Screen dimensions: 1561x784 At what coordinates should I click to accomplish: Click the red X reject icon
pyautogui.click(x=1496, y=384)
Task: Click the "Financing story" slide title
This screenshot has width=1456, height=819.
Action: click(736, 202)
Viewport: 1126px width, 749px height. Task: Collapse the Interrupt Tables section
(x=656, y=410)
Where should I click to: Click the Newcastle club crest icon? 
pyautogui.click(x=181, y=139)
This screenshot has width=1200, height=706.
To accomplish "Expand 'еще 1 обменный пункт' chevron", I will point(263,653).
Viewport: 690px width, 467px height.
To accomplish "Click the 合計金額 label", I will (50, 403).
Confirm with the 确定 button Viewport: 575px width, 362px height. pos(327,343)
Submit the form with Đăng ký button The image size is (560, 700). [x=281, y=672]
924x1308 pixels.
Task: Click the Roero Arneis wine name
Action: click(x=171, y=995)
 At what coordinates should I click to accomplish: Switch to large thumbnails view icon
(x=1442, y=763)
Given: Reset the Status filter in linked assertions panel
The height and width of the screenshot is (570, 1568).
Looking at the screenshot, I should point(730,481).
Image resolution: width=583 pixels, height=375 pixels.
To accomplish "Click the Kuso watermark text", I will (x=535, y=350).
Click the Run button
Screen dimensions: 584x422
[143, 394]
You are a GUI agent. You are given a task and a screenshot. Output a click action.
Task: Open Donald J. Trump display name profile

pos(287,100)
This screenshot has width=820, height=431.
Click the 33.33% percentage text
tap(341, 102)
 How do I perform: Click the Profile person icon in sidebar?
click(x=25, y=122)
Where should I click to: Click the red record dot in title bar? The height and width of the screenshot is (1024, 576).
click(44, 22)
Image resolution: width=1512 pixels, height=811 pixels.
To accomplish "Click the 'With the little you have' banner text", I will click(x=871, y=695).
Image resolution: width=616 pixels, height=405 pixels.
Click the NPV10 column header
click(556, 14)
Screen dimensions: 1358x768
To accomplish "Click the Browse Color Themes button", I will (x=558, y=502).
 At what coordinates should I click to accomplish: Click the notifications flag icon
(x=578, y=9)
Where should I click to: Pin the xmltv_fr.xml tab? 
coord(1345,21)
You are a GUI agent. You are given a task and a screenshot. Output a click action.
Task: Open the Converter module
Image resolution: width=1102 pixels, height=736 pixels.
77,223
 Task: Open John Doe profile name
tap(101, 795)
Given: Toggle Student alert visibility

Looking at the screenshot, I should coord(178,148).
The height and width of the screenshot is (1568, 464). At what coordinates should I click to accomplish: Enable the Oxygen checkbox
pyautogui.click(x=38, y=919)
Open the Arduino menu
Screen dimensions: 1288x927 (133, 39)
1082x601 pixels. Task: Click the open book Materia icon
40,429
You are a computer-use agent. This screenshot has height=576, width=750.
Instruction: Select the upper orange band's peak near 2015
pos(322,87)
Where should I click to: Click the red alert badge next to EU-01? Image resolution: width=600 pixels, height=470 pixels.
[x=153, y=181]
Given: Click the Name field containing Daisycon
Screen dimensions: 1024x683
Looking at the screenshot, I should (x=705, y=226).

---

# WHAT IS EXPECTED:
The material above should be retyped in full, exactly as given.

# RESULT:
Screen dimensions: 1561x784 At what coordinates should I click to accomplish: Click the red X reject icon
pyautogui.click(x=1496, y=384)
Task: Click the "Financing story" slide title
This screenshot has width=1456, height=819.
Action: click(736, 202)
Viewport: 1126px width, 749px height. Task: Collapse the Interrupt Tables section
(x=656, y=410)
Where should I click to: Click the Newcastle club crest icon? 
pyautogui.click(x=181, y=139)
This screenshot has width=1200, height=706.
To accomplish "Expand 'еще 1 обменный пункт' chevron", I will point(263,653).
Viewport: 690px width, 467px height.
To accomplish "Click the 合計金額 label", I will (50, 403).
Confirm with the 确定 button Viewport: 575px width, 362px height. pos(327,343)
Submit the form with Đăng ký button The image size is (560, 700). [x=281, y=672]
924x1308 pixels.
Task: Click the Roero Arneis wine name
Action: click(x=171, y=995)
 At what coordinates should I click to accomplish: Switch to large thumbnails view icon
(x=1442, y=763)
Given: Reset the Status filter in linked assertions panel
The height and width of the screenshot is (570, 1568).
Looking at the screenshot, I should point(730,481).
Image resolution: width=583 pixels, height=375 pixels.
To accomplish "Click the Kuso watermark text", I will (x=535, y=350).
Click the Run button
Screen dimensions: 584x422
[143, 394]
You are a GUI agent. You are given a task and a screenshot. Output a click action.
Task: Open Donald J. Trump display name profile

pos(287,100)
This screenshot has width=820, height=431.
Click the 33.33% percentage text
tap(341, 102)
 How do I perform: Click the Profile person icon in sidebar?
click(x=25, y=122)
Where should I click to: Click the red record dot in title bar? The height and width of the screenshot is (1024, 576).
click(44, 22)
Image resolution: width=1512 pixels, height=811 pixels.
To accomplish "Click the 'With the little you have' banner text", I will click(x=871, y=695).
Image resolution: width=616 pixels, height=405 pixels.
Click the NPV10 column header
click(556, 14)
Screen dimensions: 1358x768
To accomplish "Click the Browse Color Themes button", I will (x=558, y=502).
 At what coordinates should I click to accomplish: Click the notifications flag icon
(x=578, y=9)
Where should I click to: Pin the xmltv_fr.xml tab? 
coord(1345,21)
You are a GUI agent. You are given a task and a screenshot. Output a click action.
Task: Open the Converter module
Image resolution: width=1102 pixels, height=736 pixels.
77,223
 Task: Open John Doe profile name
tap(101, 795)
Given: Toggle Student alert visibility

Looking at the screenshot, I should coord(178,148).
The height and width of the screenshot is (1568, 464). At what coordinates should I click to accomplish: Enable the Oxygen checkbox
pyautogui.click(x=38, y=919)
Open the Arduino menu
Screen dimensions: 1288x927 (133, 39)
1082x601 pixels. Task: Click the open book Materia icon
40,429
You are a computer-use agent. This screenshot has height=576, width=750.
Instruction: Select the upper orange band's peak near 2015
pos(322,87)
Where should I click to: Click the red alert badge next to EU-01? Image resolution: width=600 pixels, height=470 pixels.
[x=153, y=181]
Given: Click the Name field containing Daisycon
Screen dimensions: 1024x683
Looking at the screenshot, I should (x=705, y=226).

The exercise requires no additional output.